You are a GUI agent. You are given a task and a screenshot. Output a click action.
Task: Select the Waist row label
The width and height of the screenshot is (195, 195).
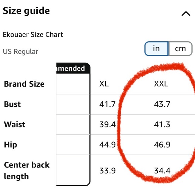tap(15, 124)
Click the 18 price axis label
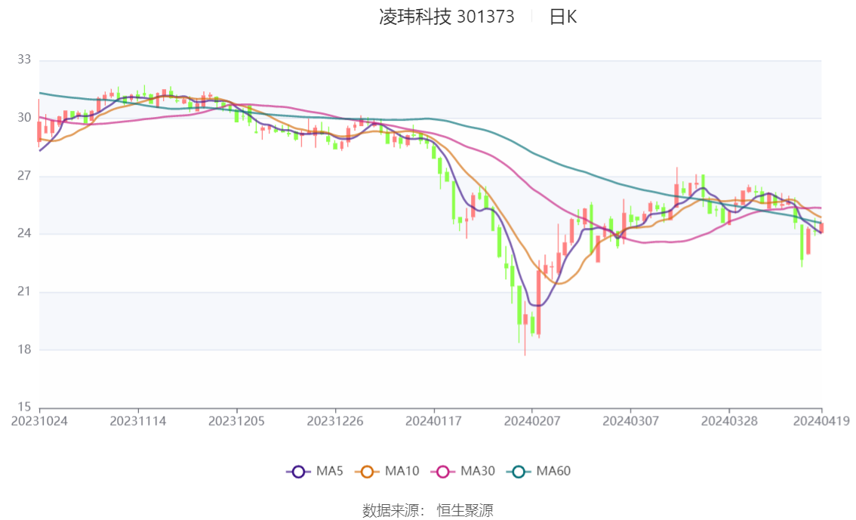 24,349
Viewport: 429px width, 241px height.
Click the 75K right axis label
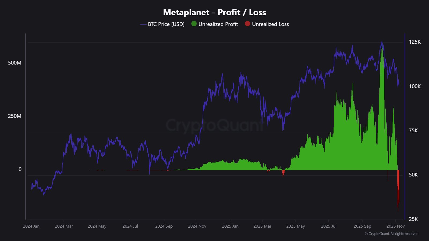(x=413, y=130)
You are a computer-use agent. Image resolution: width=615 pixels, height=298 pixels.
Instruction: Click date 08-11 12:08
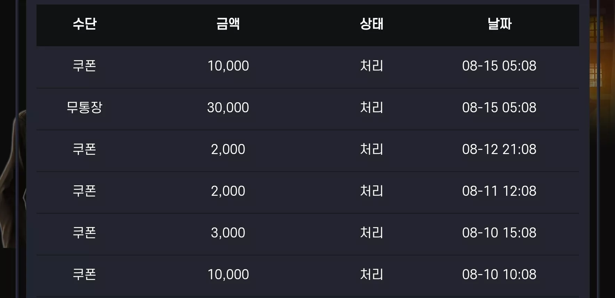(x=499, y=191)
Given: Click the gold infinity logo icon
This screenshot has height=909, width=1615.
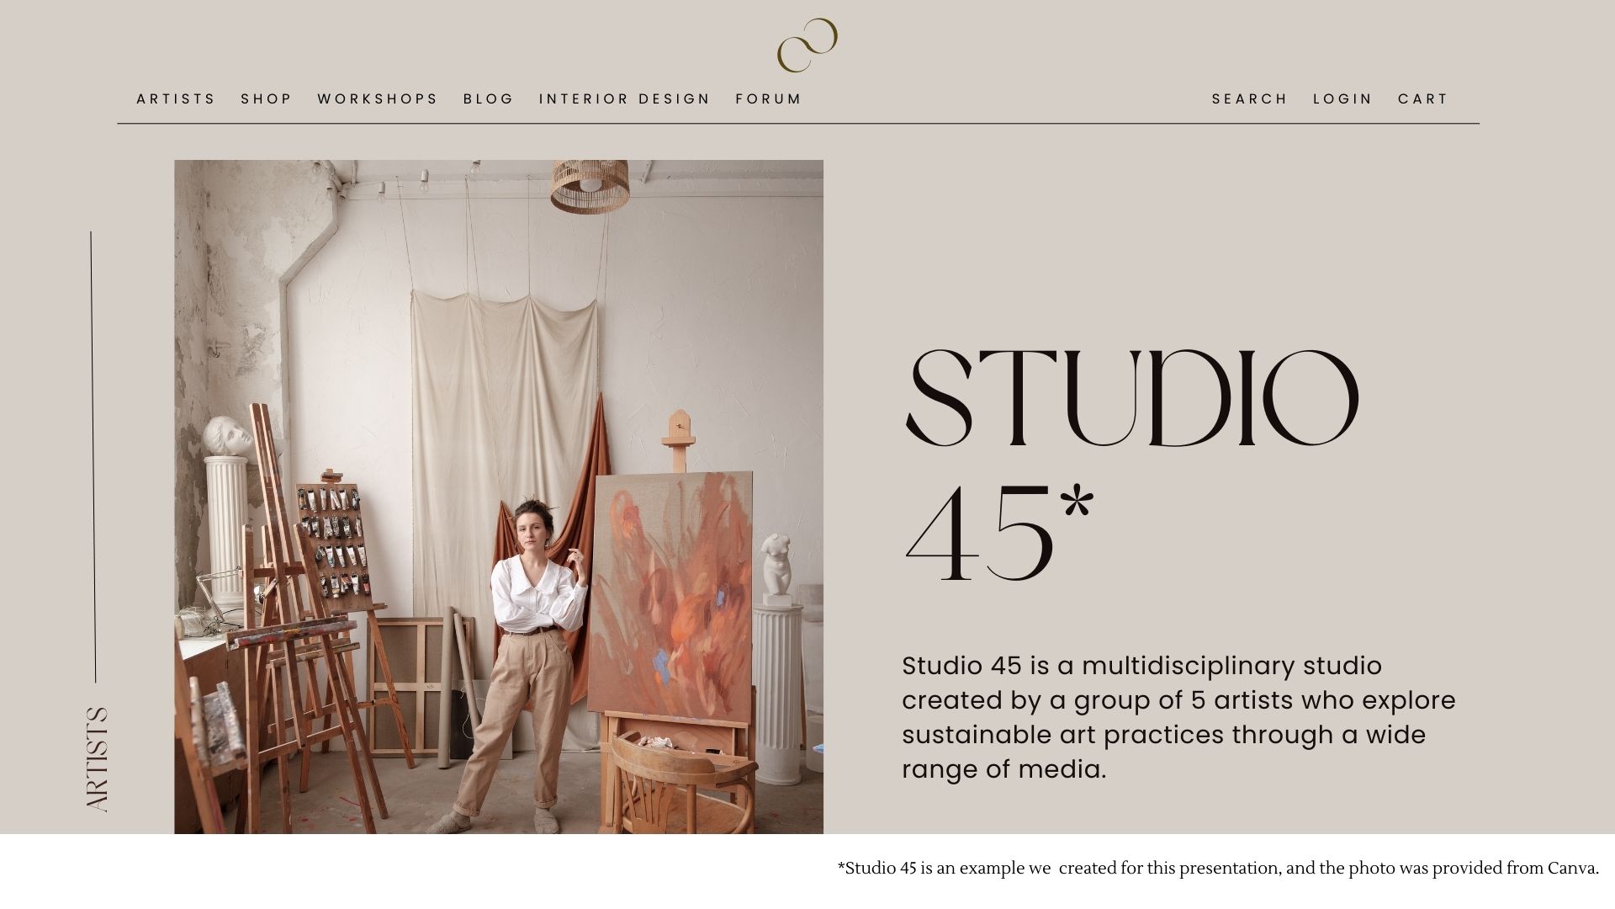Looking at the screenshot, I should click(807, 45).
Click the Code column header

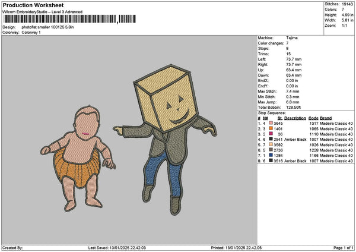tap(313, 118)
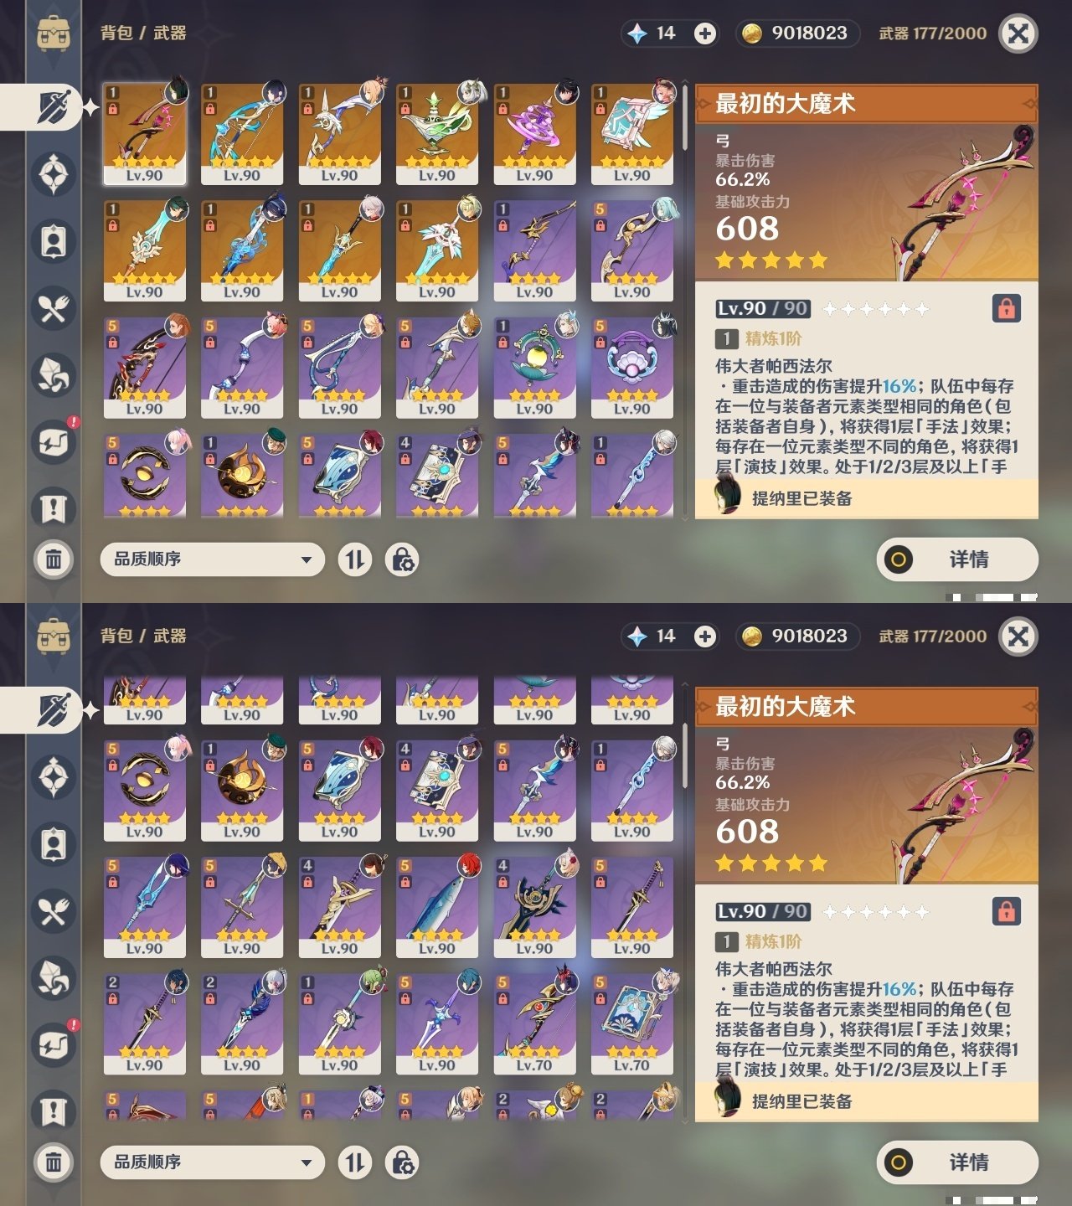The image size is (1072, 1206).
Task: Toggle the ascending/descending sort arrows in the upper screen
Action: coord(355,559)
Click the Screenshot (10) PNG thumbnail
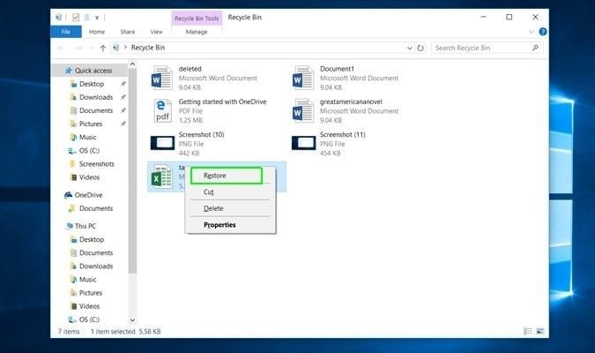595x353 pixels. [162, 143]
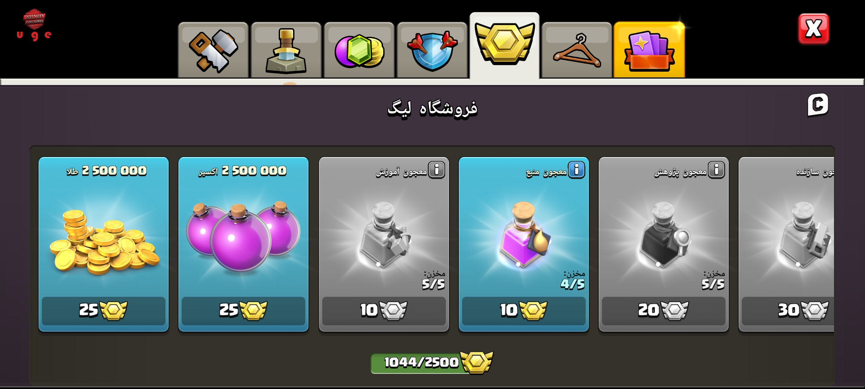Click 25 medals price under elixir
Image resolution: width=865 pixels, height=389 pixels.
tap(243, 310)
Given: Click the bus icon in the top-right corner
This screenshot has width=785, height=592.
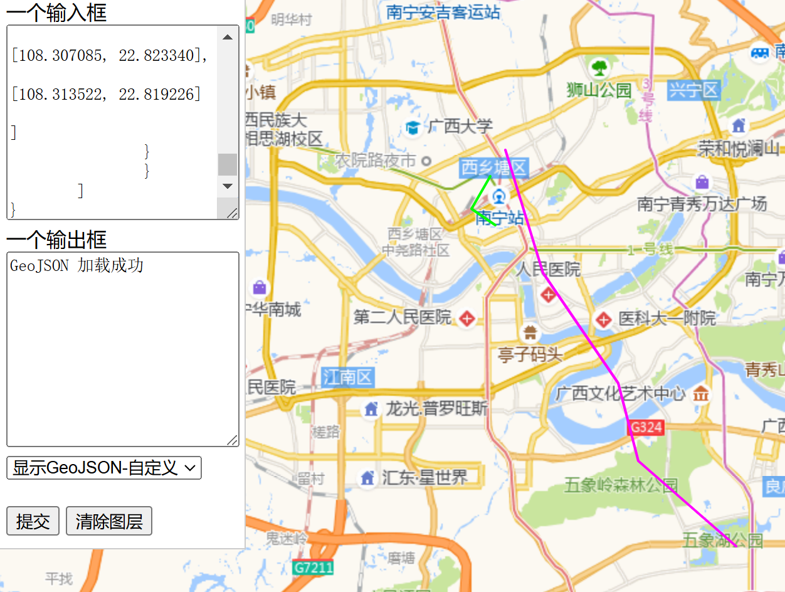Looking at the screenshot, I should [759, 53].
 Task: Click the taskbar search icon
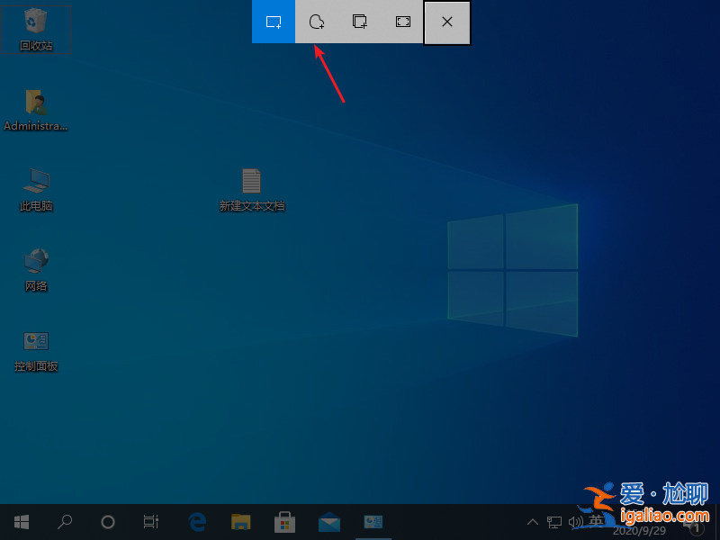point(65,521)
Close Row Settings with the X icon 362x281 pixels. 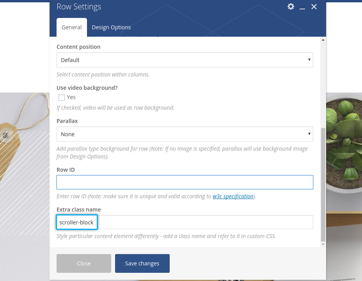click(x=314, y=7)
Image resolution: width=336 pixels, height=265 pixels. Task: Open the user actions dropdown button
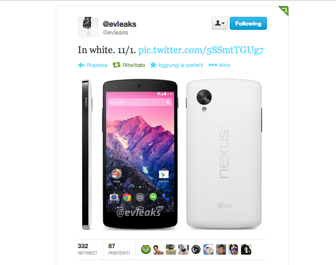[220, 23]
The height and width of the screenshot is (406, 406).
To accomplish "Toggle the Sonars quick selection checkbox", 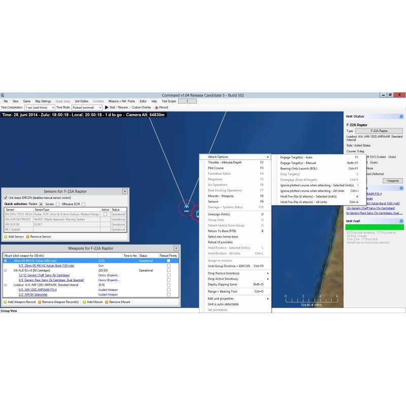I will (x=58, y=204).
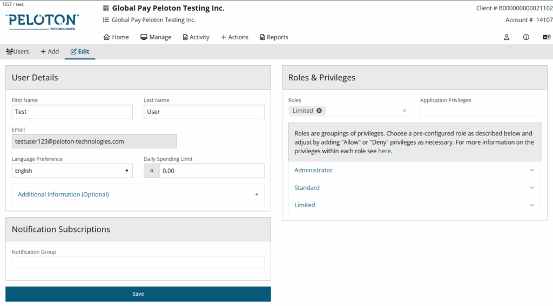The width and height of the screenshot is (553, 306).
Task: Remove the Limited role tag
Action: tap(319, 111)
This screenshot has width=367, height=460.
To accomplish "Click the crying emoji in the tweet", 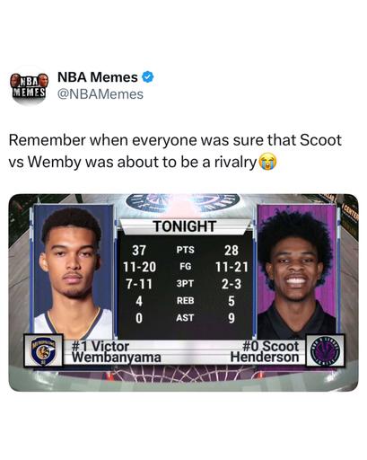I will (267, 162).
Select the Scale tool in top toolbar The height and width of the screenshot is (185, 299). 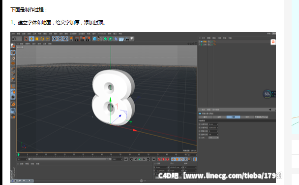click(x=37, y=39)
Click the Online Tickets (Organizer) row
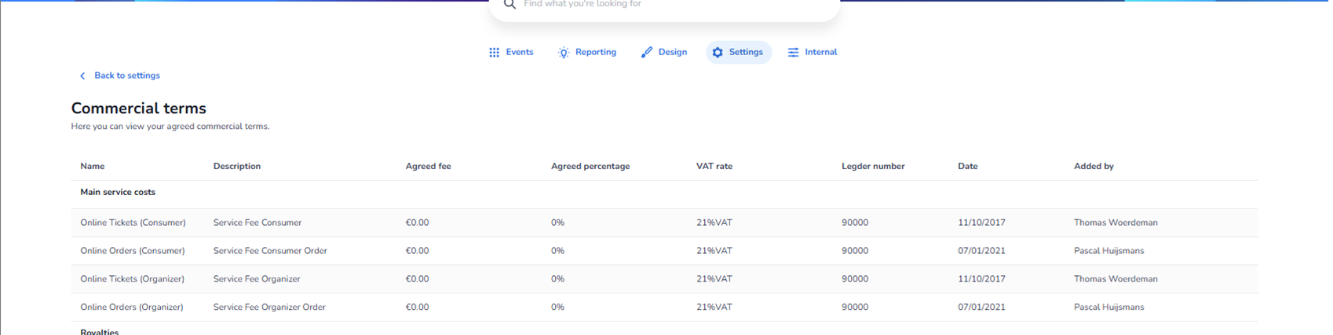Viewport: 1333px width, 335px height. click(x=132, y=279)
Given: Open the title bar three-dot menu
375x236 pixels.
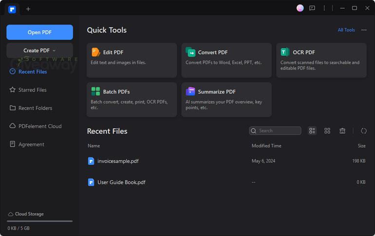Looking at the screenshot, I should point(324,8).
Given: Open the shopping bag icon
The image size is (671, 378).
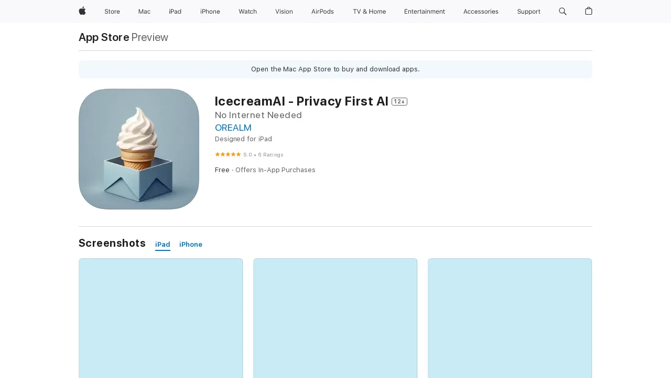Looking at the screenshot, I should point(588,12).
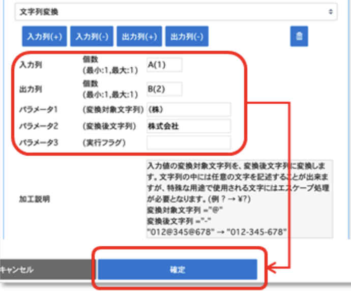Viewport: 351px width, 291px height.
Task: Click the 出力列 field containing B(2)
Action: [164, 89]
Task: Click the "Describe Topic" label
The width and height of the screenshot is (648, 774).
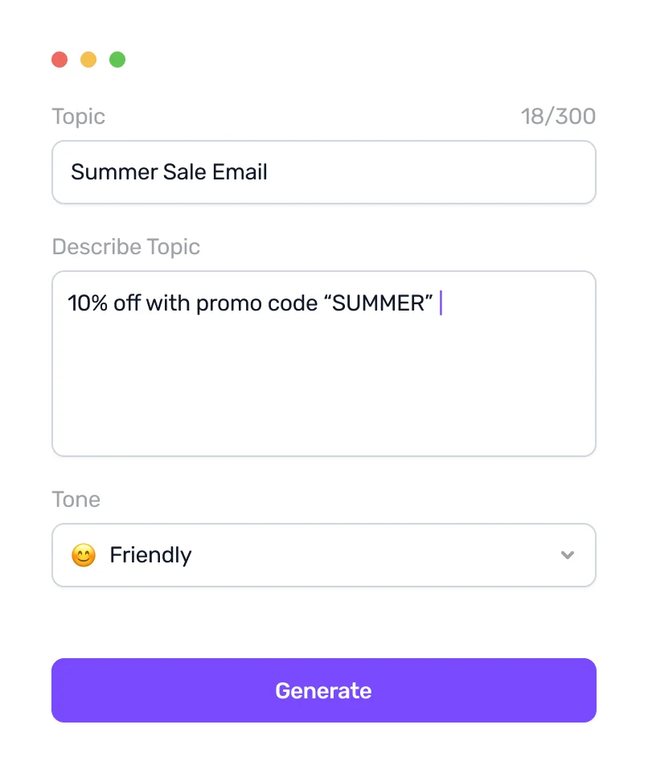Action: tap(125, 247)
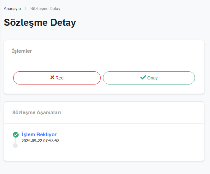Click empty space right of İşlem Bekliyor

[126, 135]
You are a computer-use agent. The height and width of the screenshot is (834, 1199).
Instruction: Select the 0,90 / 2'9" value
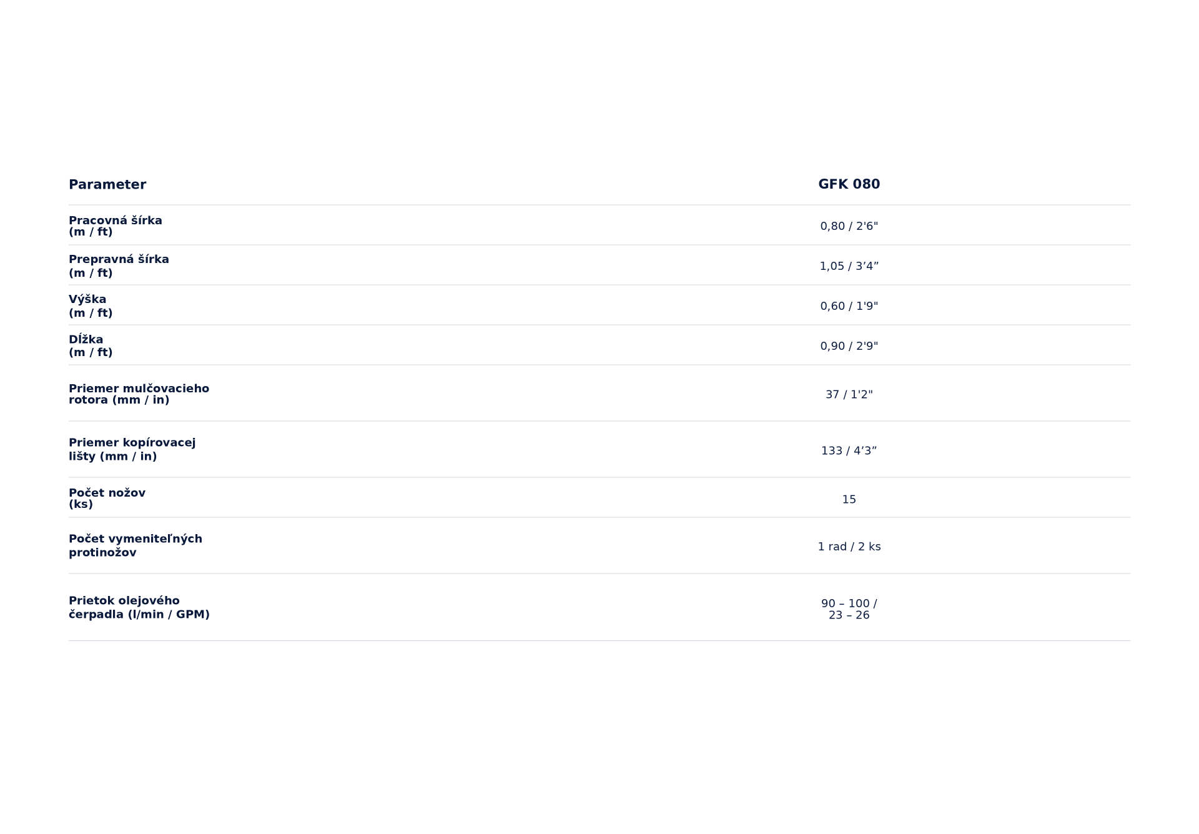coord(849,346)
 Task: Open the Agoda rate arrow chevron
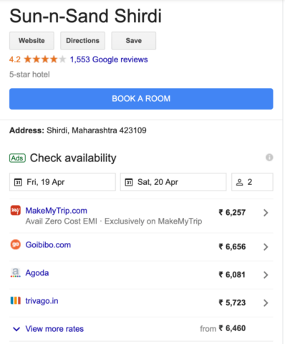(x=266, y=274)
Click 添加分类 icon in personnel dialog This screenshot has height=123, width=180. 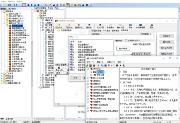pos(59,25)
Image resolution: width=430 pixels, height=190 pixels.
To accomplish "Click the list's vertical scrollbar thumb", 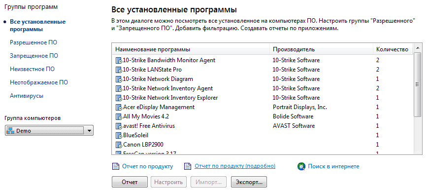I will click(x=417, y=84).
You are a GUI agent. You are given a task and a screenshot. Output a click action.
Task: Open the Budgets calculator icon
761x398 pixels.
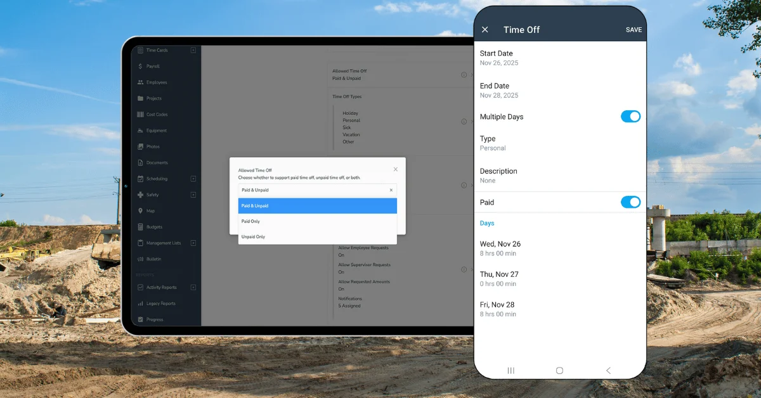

:: TASK ::
Show the lines of the listing above with "computer".

:: PROBLEM SOLUTION ::
You are a computer-use agent. Image resolution: width=615 pixels, height=298 pixels.
You are a computer-use agent. The height and width of the screenshot is (834, 1199).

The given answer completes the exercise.